Kris,

Using MX_CSUM should _not_ make a difference by itself. But it requires the debug library which may alter the timing enough to avoid a race (in MX, OMPI, or the application).

Correct, if you use the MTL then all messages are handled by MX (internode, shared memory and self).

Scott

On Jul 3, 2009, at 7:41 AM, 8mj6tc...@sneakemail.com wrote:

Scott,

Thanks for your advice! Good to know about the checksum debug
functionality! Strangely enough running with either "MX_CSUM=1" or "- mca
pml cm" allows Murasaki to work normally, and makes the test case I
attached in my previous mail work. Very suspicious, but at least this
does make a functional solution (however, if I understand OpenMPI
correctly, I shouldn't be able to use the CM PML over a network where
some nodes have MX and some don't, correct?).

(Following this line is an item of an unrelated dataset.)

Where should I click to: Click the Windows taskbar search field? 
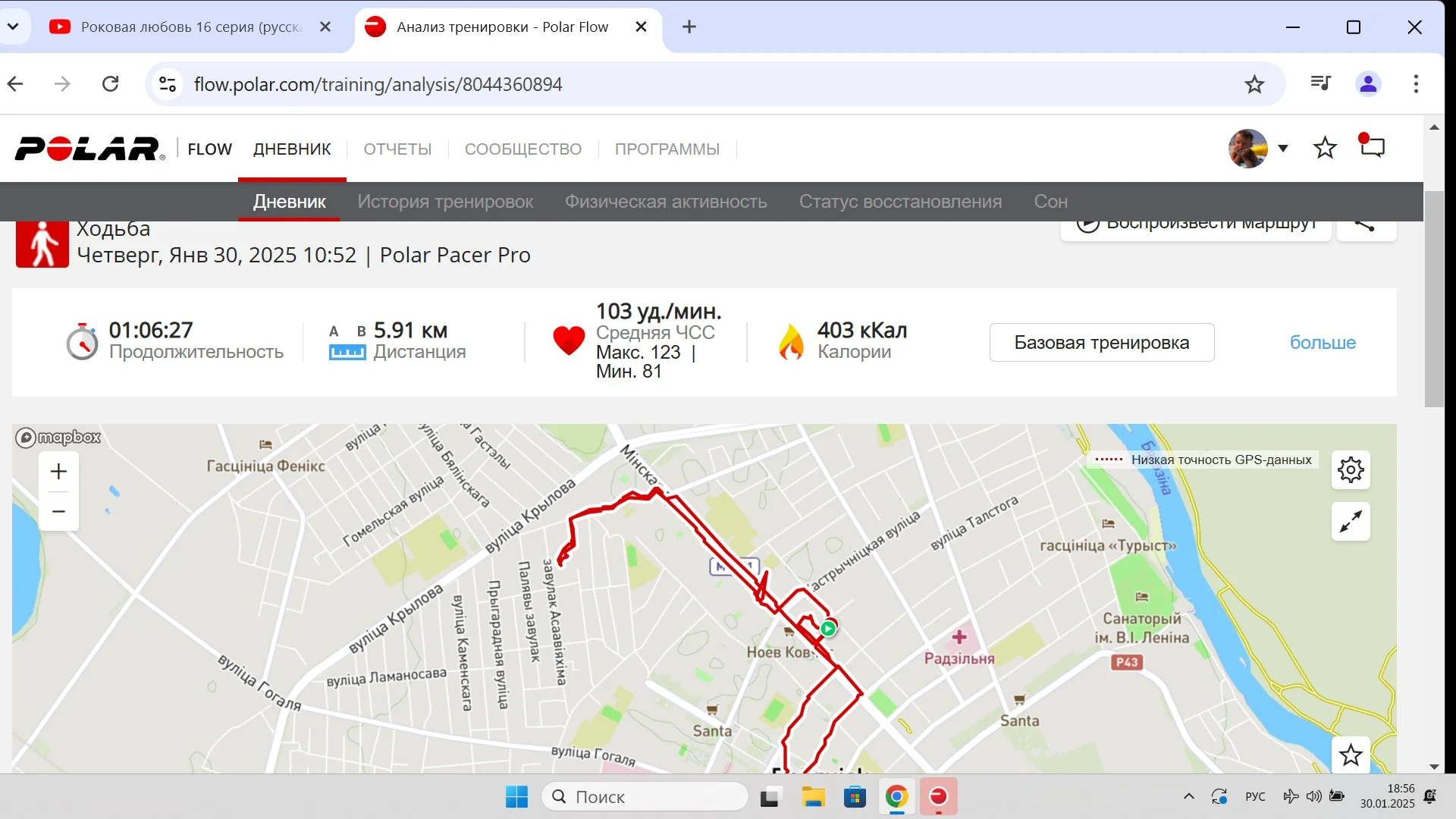[x=645, y=797]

Scott Atchley atchley-at-myri.com |openmpi-users/Allow| wrote:
Hi Kris,

I have not run your code yet, but I will try to this weekend.

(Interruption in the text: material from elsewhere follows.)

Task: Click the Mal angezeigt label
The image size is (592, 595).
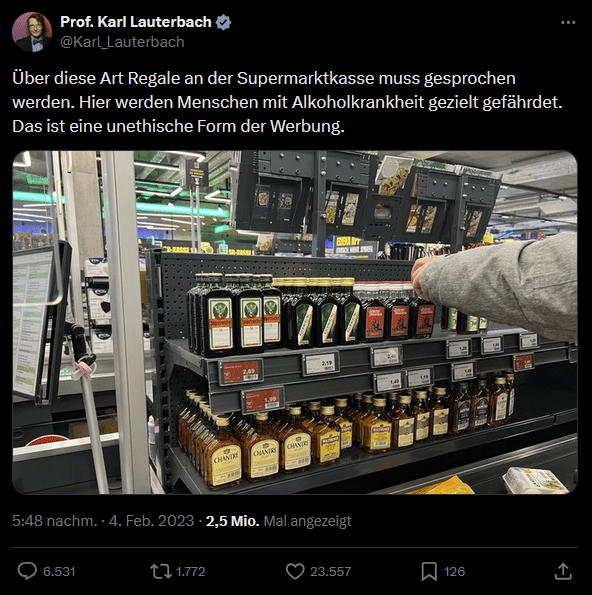Action: click(307, 521)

You can have MX checksum its messages if you set MX_CSUM=1 and use the
MX debug library (e.g. LD_LIBRARY_PATH to /opt/mx/lib/debug).

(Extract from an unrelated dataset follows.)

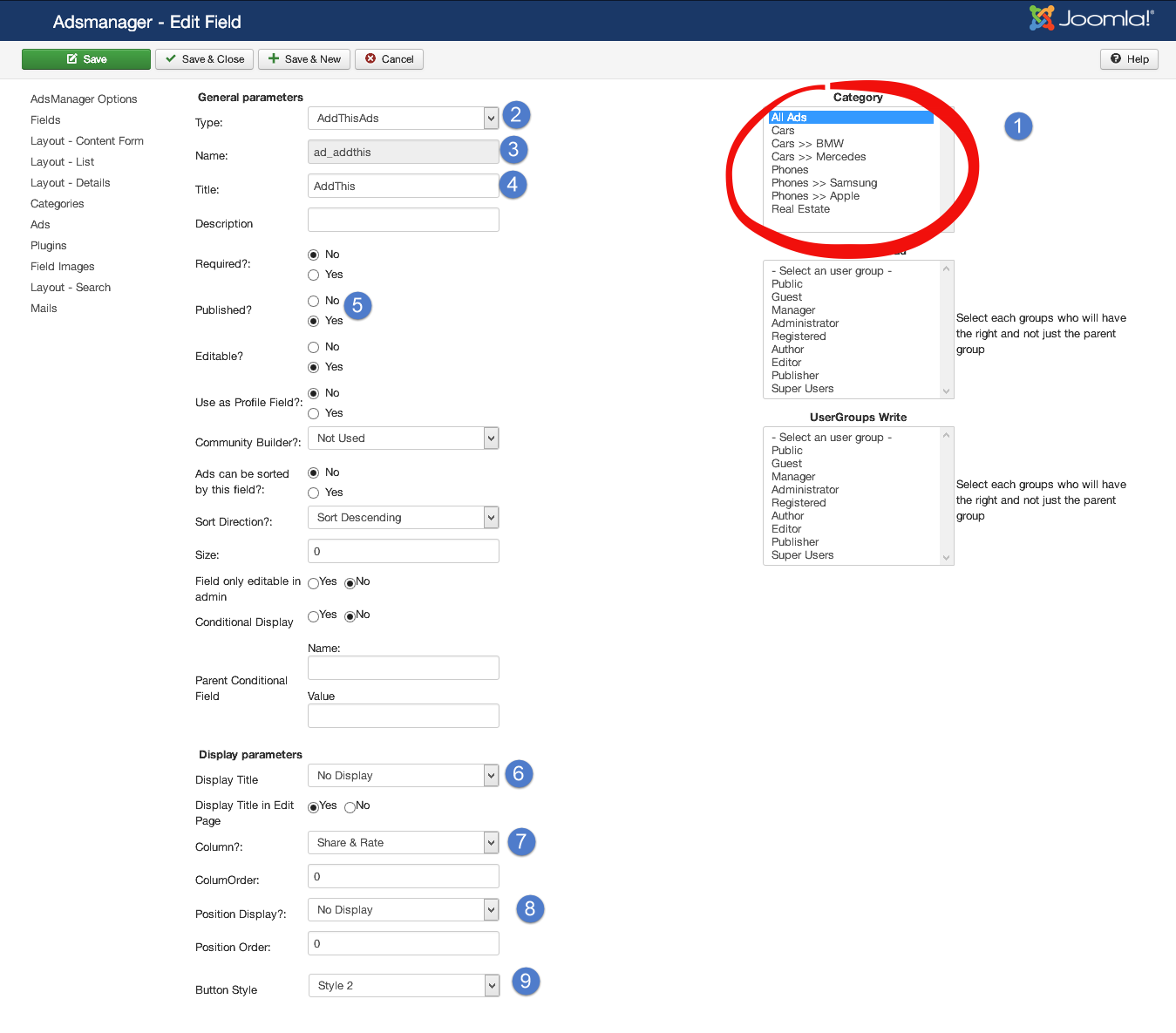
Task: Click the Description input field
Action: tap(403, 220)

Do you have the problem if you use the MX MTL? To test it modify your
mpirun as follows:

$ mpirun -mca pml cm ...

and do not specify any BTL info.

Scott

On Jul 2, 2009, at 6:05 PM, 8mj6tc...@sneakemail.com wrote:

Hi. I've now spent many many hours tracking down a bug that was causing my program to die, as though either its memory were getting corrupted or
messages were getting clobbered while going through the network, I
couldn't tell which. I really wish the checksum flag on btl_mx_flags
were working. But anyway, I think I've managed to recreate the core of
the problem in a small-ish test case which I've attached
(verifycontent.cc). This usually segfaults at MPI_Issend after sending
about 60-90 messages for me while using OpenMPI 1.3.2 with myricom's
mx-1.2.9 drivers on linux using gcc 4.3.2. Disabling the mx btl (mpirun
-mca btl ^mx) makes it work (likewise, the same for my own larger
project (Murasaki)). The MPI_Ssend using version
(verifycontent-ssend.cc) also works no problem over mx. So I suspect the issue lies in OpenMPI 1.3.2's handling of MPI_Issend over mx, but it's also possible I've horribly misunderstood something fundamental about MPI and it's just my fault, so if that's the case, please let me know (but both my this test case and Murasaki work over mpichmx, so OpenMPI
is definitely doing something different).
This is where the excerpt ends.